¡Islamistas se meten con los perros equivocados en Suecia!
Cómo los países escandinavos se convirtieron en ejemplos de fracaso migratorio y ahora enfrentan protestas, crimen y conflicto cultural.
Harris Sultan analiza cómo Suecia y otros países escandinavos, que fueron modelos de prosperidad, se han visto devastados por políticas de migración masiva desde países musulmanes. El video documenta protestas islamistas exigiendo Sharia, incremento de criminalidad, abuso sexual y violencia, mientras políticos occidentales permanecen impotentes. Dinamarca ha optado por pagar a migrantes para que se vayan, mientras Suecia enfrenta un despertar social tardío.
En pocas palabras
Suecia abrió sus fronteras a migrantes de países musulmanes en los años 70, creyendo que la prosperidad permitía integración. Resultado: exigencias de Sharia, crimen sexual, violencia y protestas islamistas. Ahora políticos suecos reconocen el fracaso, pero instituciones democráticas occidentales permanecen impotentes para deportar criminales o frenar la islamización.
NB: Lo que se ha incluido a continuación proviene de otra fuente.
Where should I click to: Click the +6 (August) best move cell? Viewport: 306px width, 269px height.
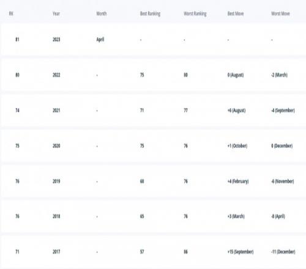pos(237,111)
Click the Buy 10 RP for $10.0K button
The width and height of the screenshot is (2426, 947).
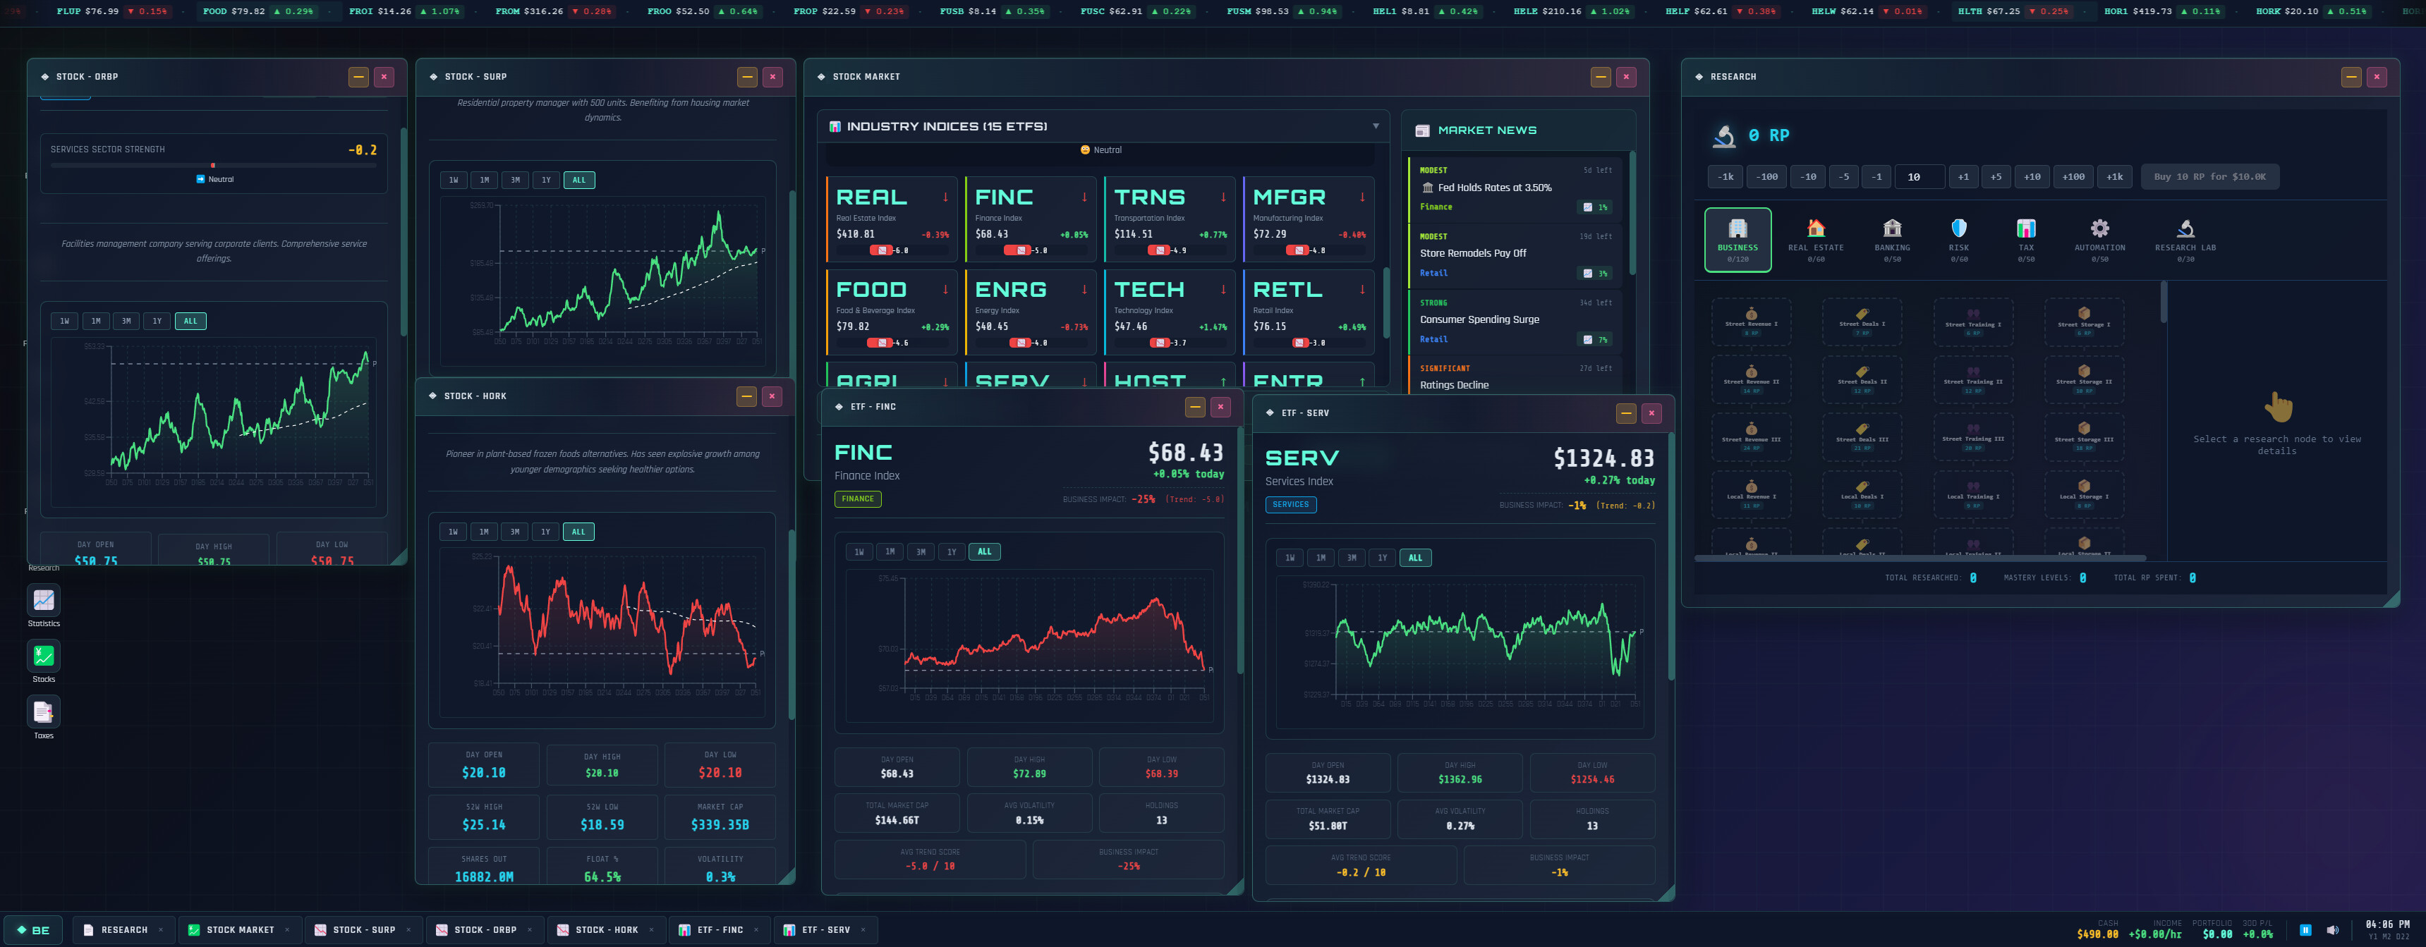click(2209, 176)

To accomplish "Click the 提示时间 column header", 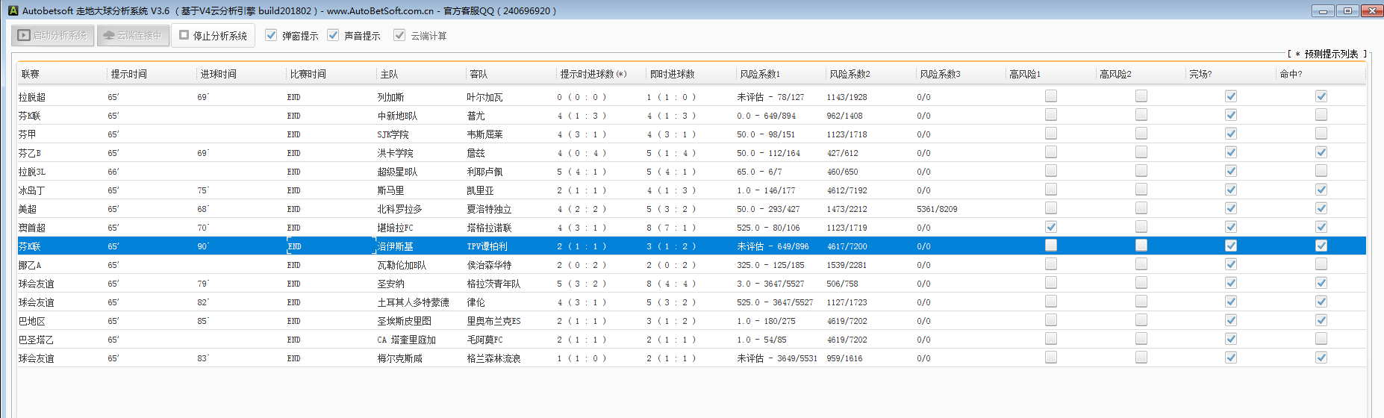I will [x=151, y=74].
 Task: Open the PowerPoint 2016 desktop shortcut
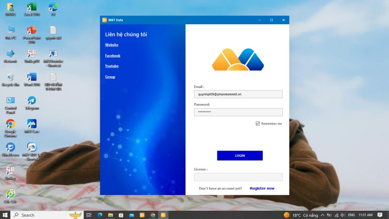click(32, 31)
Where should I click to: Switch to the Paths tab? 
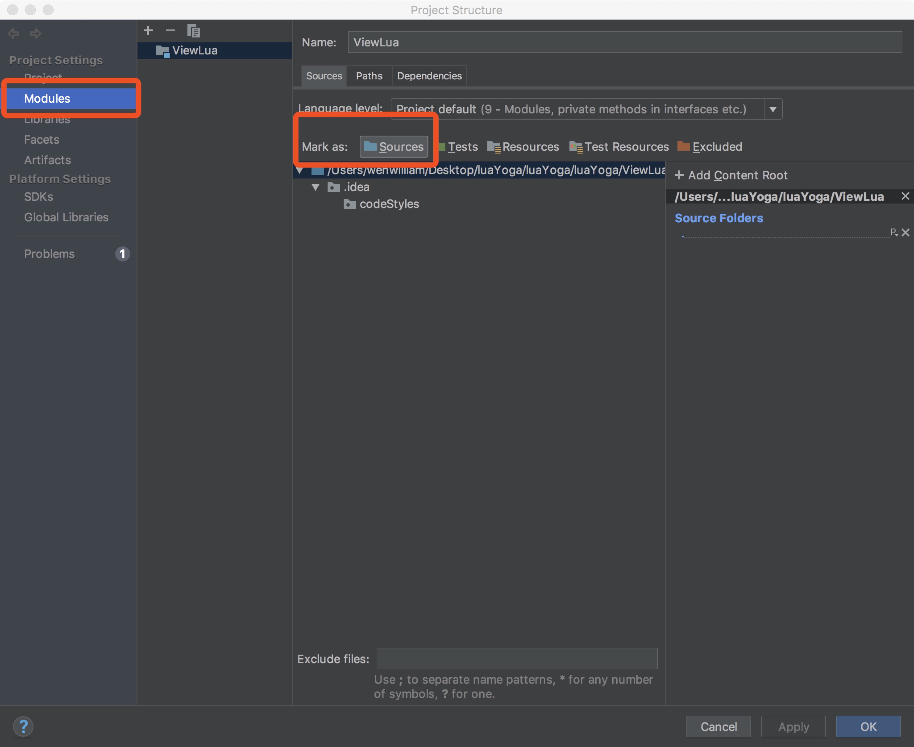point(369,76)
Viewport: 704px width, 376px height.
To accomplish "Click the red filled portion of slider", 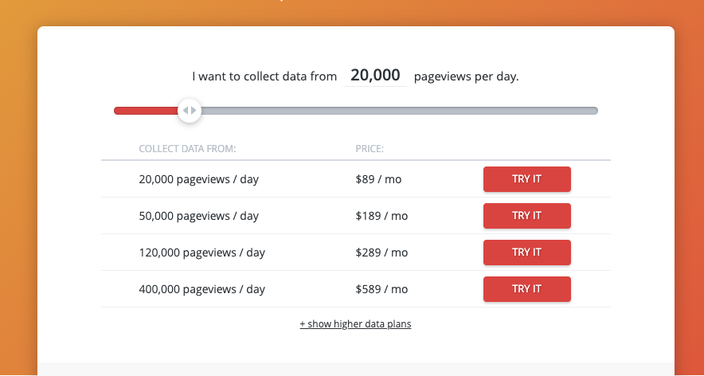I will (x=147, y=111).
Los países escandinavos fueron aspiración global: pequeños paraísos donde prosperidad, seguridad y bienestar parecían garantizados. Pero su éxito los cegó. En los años 70, Suecia abrió deliberadamente sus fronteras a migrantes del tercer mundo, especialmente de países musulmanes, convencida de que su modelo podía absorber cualquier población. Tres décadas después, ese experimento ha fracasado rotundamente.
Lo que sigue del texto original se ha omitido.